At the ninth annual Office Products International Conference, Office Depot Chairman and CEO Bruce Nelson delivered a keynote address on corporate social responsibility to hundreds of representatives of the global office products industry.
Nelson began his remarks by noting that all companies are growing increasingly concerned with how best to balance the demands of running a profitable business with the desire to be good corporate citizens. He then outlined the challenges associated with building stakeholder trust, noting that the establishment of core values was essential to corporate success.
Nelson shared with the audience Office Depot's journey to becoming "a compelling place to work, shop and invest," while offering his roadmap for moving the company from "good to great."
Concerning the recent scandals that have undermined public trust and shaken investor confidence, Nelson noted that: "Sarbanes Oxley and other legislation designed to improve corporate governance, financial disclosure and the practice of public accounting can help -- but it can't change greed." Nelson believes that without a foundation built on trust, the establishment of core values and a focus on ethics, companies are doomed to repeat the mistakes of the past.
As a demonstration of Office Depot's desire to set the standard for ethical practices and corporate accountability, Nelson noted that his company recently formalized a new provision to its values statement: "Our commitment to the principles of good corporate citizenship, positive social impact and environmental sustainability."

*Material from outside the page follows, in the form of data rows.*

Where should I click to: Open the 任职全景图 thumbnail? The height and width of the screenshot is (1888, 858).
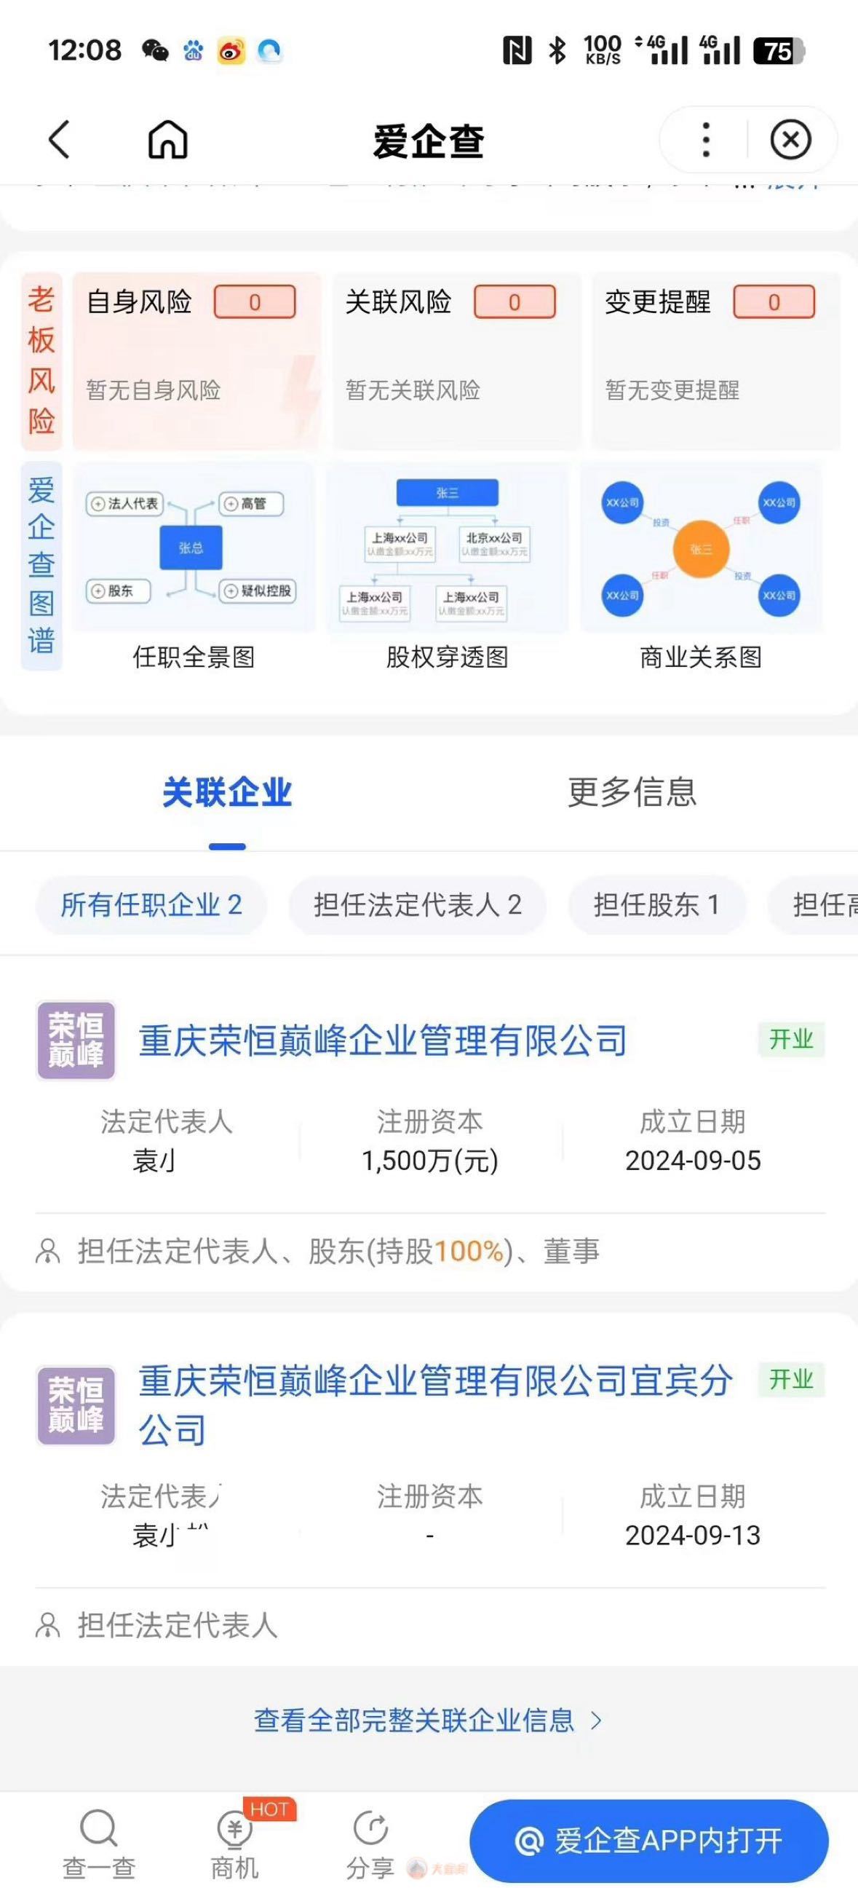193,547
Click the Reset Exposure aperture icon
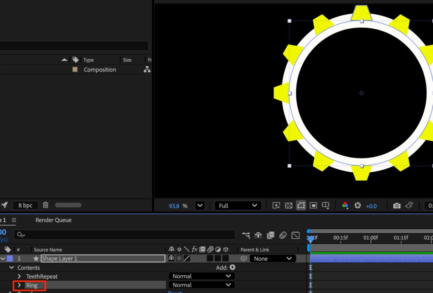This screenshot has height=293, width=433. coord(358,206)
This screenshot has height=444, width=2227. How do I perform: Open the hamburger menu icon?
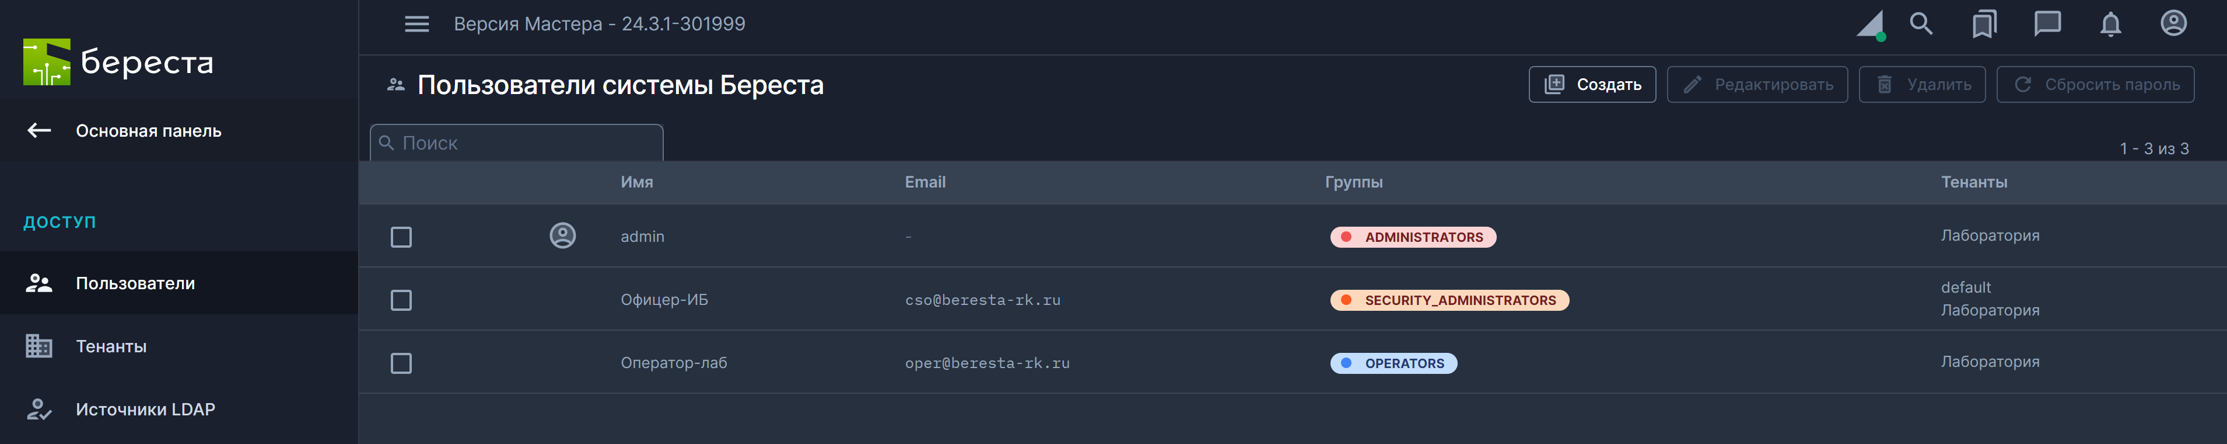[x=417, y=24]
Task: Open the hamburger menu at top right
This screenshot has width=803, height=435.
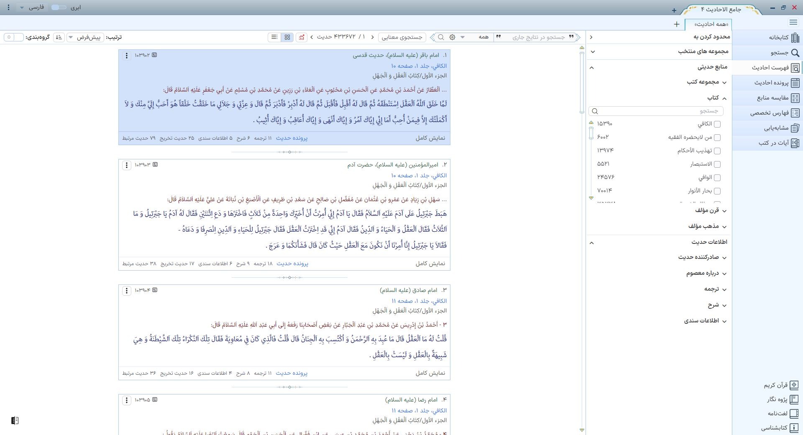Action: pyautogui.click(x=793, y=23)
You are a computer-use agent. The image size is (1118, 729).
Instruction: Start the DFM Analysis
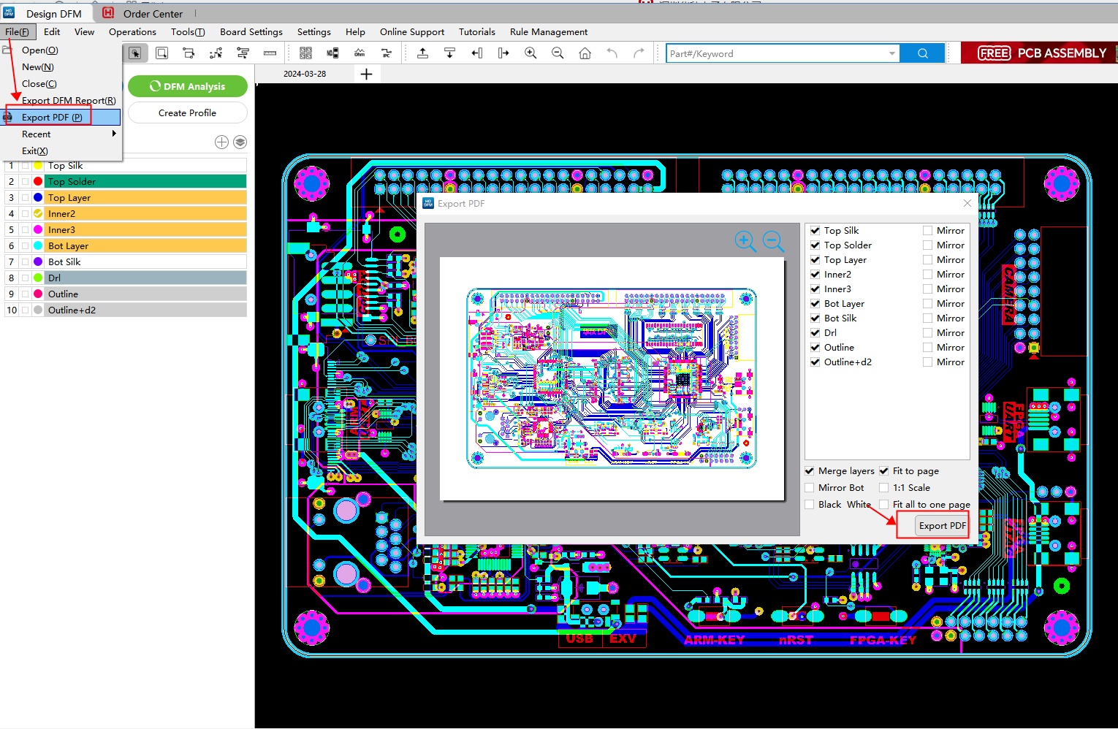point(188,86)
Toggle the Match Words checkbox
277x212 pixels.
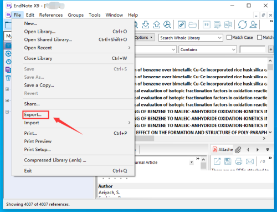coord(259,38)
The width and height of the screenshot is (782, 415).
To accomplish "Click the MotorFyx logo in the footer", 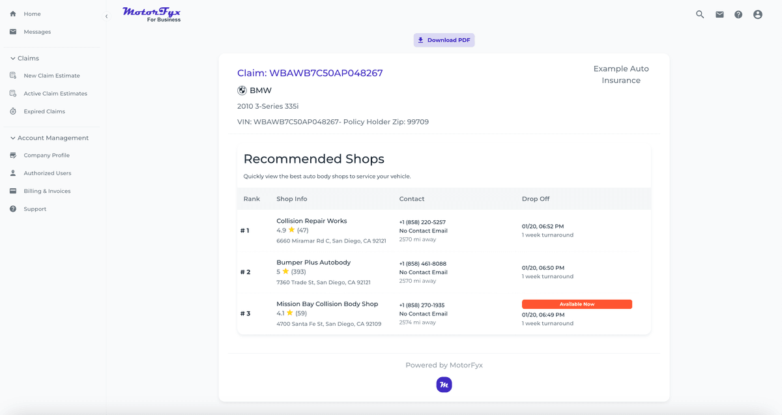I will 444,385.
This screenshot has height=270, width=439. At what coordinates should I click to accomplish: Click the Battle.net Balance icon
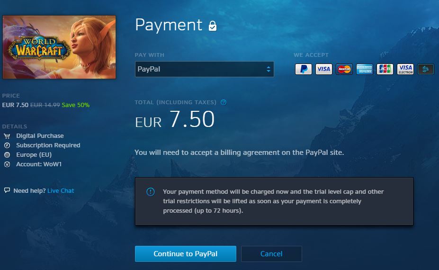coord(426,69)
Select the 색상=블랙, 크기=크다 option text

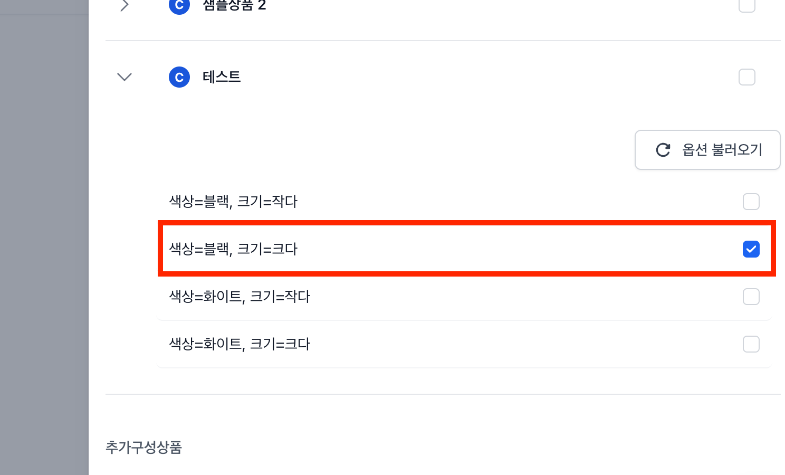point(233,249)
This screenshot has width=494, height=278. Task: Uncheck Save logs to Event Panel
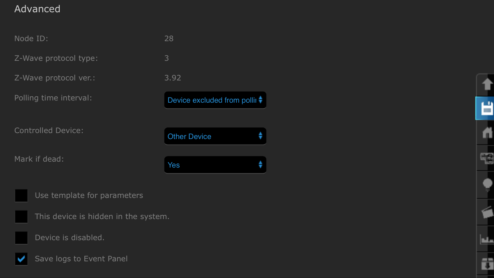(21, 259)
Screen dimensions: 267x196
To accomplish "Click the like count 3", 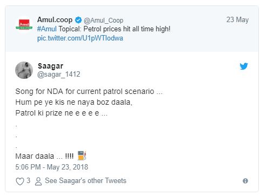I will pos(28,180).
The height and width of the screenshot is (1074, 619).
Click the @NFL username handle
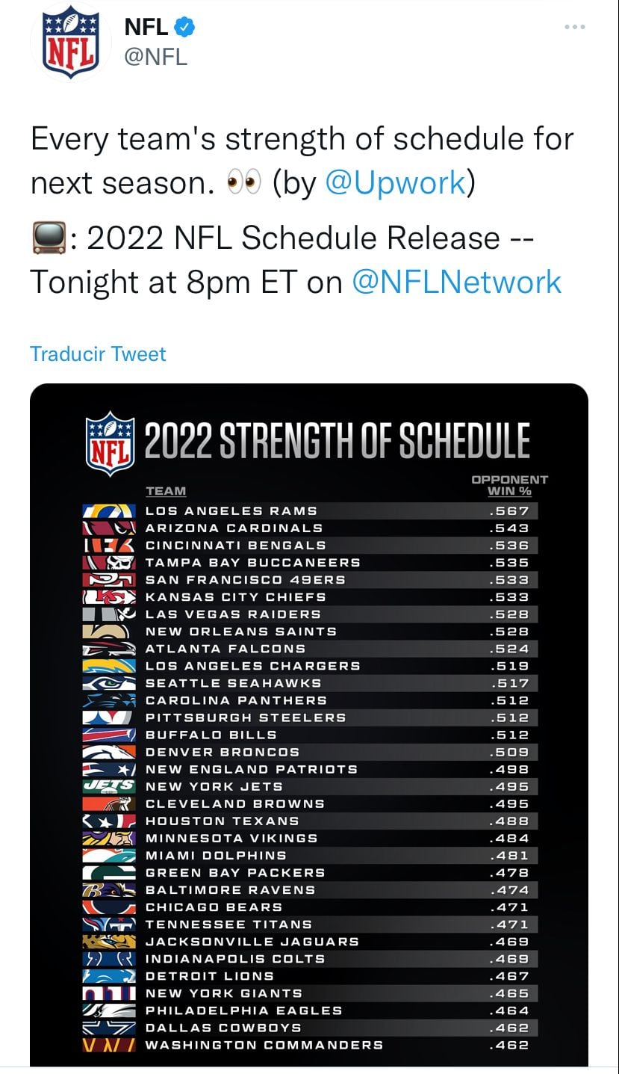click(x=155, y=55)
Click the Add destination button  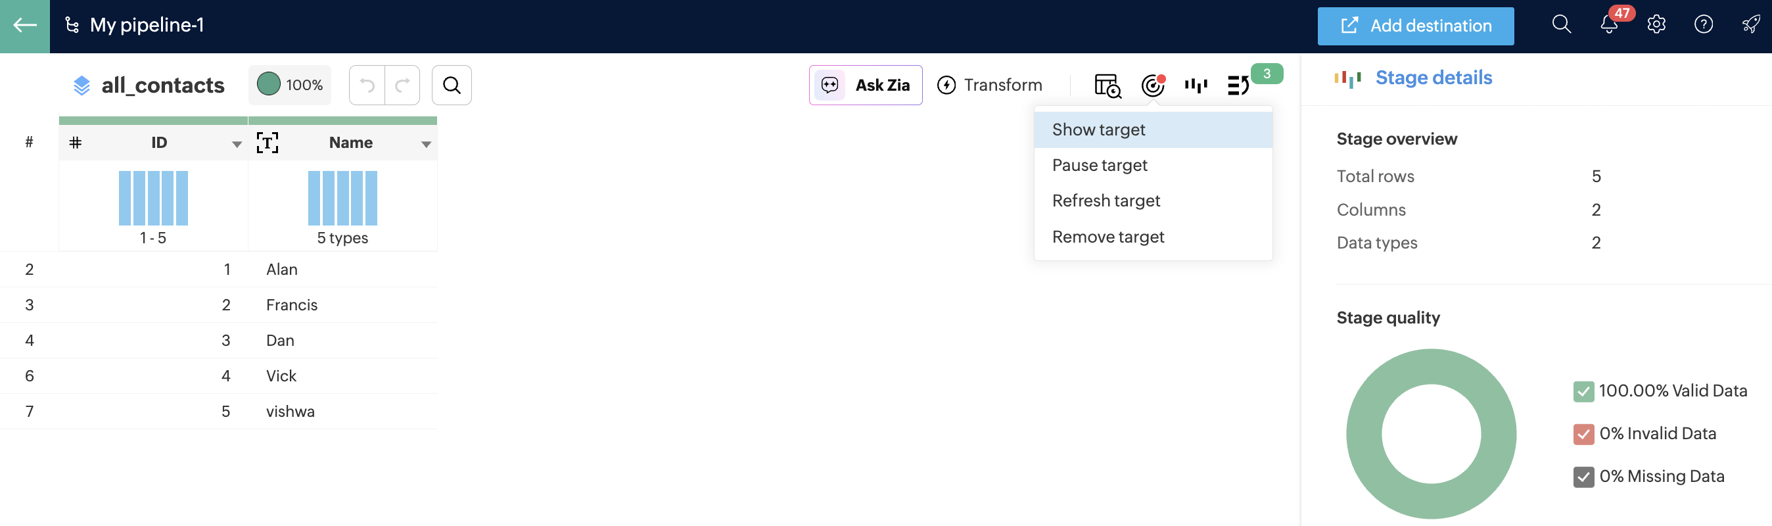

In describing his company's philanthropic activities, Nelson disclosed that last year Office Depot donated almost $27 million in products and cash to a variety of causes, especially those that impact the health, education and welfare of young people. "Our commitment to run a profitable business is matched only by our passion for enhancing the lives of the communities in which we live and work," he stated.
Nelson went on to list a number of the prominent non-profit organizations, such as America's Second Harvest, Gifts in Kind, Junior Achievement and Toys for Tots, with whom the company partnered, as well as provided highlights of the company's education programs and diversity affiliations.
Nelson then spoke at length about Office Depot's environmental stewardship, noting that the demand has never been greater on companies to serve as champions for the environment. As the world's largest reseller of recycled paper, Nelson said his company felt a great responsibility "to recognize and embrace such expectations" and that he and his management team were prepared to "listen, engage and respond" to public concerns.
He also articulated the company's mission, which is "to lead the industry on matters of environmental concern - not just in words, but also in actions."
After outlining Office Depot's recent environmental initiatives -- which included hiring a new director of environmental affairs to head up the company's "Office for the Environment" and extending the highly successful ink and toner recycling program under which more than one million used cartridges have been recycled -- Nelson addressed the demands made upon his organization by a few activist groups.
"We truly believe that we are engaged in a war of words, and not of real substance," Nelson said, in reference to the threats his company has received from two environmental groups who insist that Office Depot conform to specific language in the company's environmental policies.
Nelson reiterated the company's unwavering desire to preserve our natural resources, stating: "We do support the conservation and protection of endangered forests in that we are working diligently with our suppliers to phase out wood fiber sourced from forests that are rare and vulnerable as well as those areas where inappropriate practices endanger the sustainability of the forest ecosystem."
He also indicated that Office Depot has received significant support for its environmental policies and recycling programs from a number of "responsible, solutions-focused" groups.
"Ultimately, we don't believe that organizations that feed on conflict, rather than collaboration, should define our commitment to the environment," Nelson continued. "Our responsibility to society is larger than the interests of any one group. It is incumbent upon us, as a responsible corporate citizen, to engage with a broader set of interests -- including working closely with and supporting mainstream environmental organizations, suppliers, customers and employees -- in crafting solutions to complex environmental challenges."
Nelson noted that, in the coming months, Office Depot will implement several corporate initiatives and project partnerships that are designed to promote and advance the values described in the company's mission statement and outlined in the company's list of environmental principles.
"We are not simply developing showcase programs, but putting in place a philosophy of sustainability that will govern how we do business around the world," Nelson said. "It is something I am personally committed to and it is something I believe in passionately because it is absolutely the right thing to do."
Concerning the importance companies should place on citizenship in light of the enormous pressures placed on profitability, Nelson offered that "the challenge before us concerns redefining success." He urged his fellow business executives to "measure ourselves on more than financial results," noting that "corporate social responsibility goes hand in hand with sound business practices to help build not just a stronger and more successful company, but also the trust of an ever-expanding list of stakeholders."